A circa due anni dall’intervento, ho perso 60 chili e sono molto soddisfatta. Adesso sono in attesa di sottopormi ad alcuni interventi di chirurgia plastica ricostruttiva di rimodellamento per ottenere una figura più armoniosa. Ho già preso accordi con il dr. Turi D’Arpa, chirurgo plastico ricostruttivo di provata esperienza anche all’estero che opera qui a Palermo.

 

Spero che la mia storia possa aiutare altre persone che hanno il mio stesso problema perché poi io ce l’ho il problema; non è che perché sto dimagrendo il problema è scomparso. L’obesità è una malattia cronica ma si può imparare a gestire il proprio peso riuscendo a gestire le proprie emozioni.

 

Oggi sono più consapevole. Pensando per esempio a quando avevo ripreso i chili dopo l’esperienza di Piancavallo, adesso ho fatto un patto con me stessa che nel caso in cui dovessi riprendere peso e andare oltre una determinata soglia io so con certezza che posso fare affidamento sulle persone del mio team, sono il mio punto di riferimento, il mio faro, ho un supporto continuo da parte loro.So che ci sono e questo mi fa stare più tranquilla anche nella gestione delle emozioni.
Ho l’alternativa, ho la soluzione, il consiglio utile. So per certo che non mi lascerò più andare come prima: “vabbé oggi mangio, non succede nulla se oggi mangio…. Prendo un chilo, vabbé un chiletto che cosa vuoi che sia … due chili che vuoi che siano … tre chili che vuoi che siano …” NO, oggi ho una soglia, se andrò oltre quella soglia “Pierpaolo? Dr. Cutolo, intendo? Giuliana? Aiuto, che succede?”  Sento forte la presenza dell’equipe proprio perché mi sento seguita, mi sento accudita – è questa la chiave mi sento – fatemi dire – quasi protetta verso una cosa, un percorso che comunque è veramente difficile da affrontare da sola perché affrontare questo genere di malattia da soli è veramente complicato.

[Dati di localizzazione tramite coordinate in pixel]
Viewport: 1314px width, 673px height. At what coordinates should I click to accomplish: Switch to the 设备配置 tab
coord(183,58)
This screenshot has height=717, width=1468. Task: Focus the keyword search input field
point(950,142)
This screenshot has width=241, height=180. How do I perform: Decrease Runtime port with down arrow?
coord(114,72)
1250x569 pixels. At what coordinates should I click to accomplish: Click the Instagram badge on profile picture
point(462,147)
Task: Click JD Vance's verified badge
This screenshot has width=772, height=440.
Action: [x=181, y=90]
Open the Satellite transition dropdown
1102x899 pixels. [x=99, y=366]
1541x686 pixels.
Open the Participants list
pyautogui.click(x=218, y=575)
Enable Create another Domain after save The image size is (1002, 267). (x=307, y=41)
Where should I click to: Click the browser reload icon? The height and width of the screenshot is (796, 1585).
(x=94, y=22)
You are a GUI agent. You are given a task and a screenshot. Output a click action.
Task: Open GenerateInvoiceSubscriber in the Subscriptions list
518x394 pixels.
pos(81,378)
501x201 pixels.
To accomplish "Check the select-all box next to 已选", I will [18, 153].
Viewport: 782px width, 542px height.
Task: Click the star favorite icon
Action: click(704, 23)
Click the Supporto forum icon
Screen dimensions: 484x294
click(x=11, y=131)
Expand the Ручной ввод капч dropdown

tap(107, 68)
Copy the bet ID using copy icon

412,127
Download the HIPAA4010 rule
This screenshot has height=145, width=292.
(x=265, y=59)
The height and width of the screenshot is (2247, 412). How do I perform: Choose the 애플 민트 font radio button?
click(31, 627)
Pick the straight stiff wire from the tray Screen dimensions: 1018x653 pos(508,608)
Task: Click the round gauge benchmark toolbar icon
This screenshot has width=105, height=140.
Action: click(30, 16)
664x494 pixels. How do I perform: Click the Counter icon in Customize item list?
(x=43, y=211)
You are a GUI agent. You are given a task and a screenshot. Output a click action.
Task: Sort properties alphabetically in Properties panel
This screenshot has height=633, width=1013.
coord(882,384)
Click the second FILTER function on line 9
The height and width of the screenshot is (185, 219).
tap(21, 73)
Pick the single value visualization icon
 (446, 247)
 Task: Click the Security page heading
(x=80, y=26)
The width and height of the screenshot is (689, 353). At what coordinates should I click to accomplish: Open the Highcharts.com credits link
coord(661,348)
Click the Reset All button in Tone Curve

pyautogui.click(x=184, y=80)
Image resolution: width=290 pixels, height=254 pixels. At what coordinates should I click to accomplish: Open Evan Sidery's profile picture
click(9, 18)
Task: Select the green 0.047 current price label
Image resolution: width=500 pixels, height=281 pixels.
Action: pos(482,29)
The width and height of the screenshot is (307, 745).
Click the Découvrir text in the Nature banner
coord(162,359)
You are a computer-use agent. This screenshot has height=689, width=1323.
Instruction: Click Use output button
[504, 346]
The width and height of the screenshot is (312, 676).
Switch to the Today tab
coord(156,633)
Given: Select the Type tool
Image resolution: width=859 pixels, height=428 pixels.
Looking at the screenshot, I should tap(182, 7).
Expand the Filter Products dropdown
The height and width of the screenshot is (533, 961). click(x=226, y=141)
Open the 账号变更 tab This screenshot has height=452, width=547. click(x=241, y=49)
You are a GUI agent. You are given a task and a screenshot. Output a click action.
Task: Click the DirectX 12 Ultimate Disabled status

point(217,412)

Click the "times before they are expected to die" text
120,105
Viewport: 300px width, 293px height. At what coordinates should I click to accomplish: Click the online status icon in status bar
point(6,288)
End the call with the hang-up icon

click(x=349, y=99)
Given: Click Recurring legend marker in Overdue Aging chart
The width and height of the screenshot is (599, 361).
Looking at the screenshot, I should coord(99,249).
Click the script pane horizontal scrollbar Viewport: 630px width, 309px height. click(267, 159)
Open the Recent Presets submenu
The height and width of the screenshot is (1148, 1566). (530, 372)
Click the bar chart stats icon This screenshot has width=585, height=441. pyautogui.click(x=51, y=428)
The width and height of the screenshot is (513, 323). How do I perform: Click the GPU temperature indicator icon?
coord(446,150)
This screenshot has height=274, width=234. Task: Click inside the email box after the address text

CONSEGNA:
Rispondi in base all'estratto sul percorso contro l'obesità:
(a) Quanti chili ha perso chi racconta a circa due anni dall'intervento?
(b) In quale città opera il dr. Turi D'Arpa?
(c) Che tipo di malattia è l'obesità secondo il testo?
Le voci sono materiale a sé, indipendente dall'estratto.

RISPOSTA:
(a) 60 chili.
(b) A Palermo.
(c) Una malattia cronica.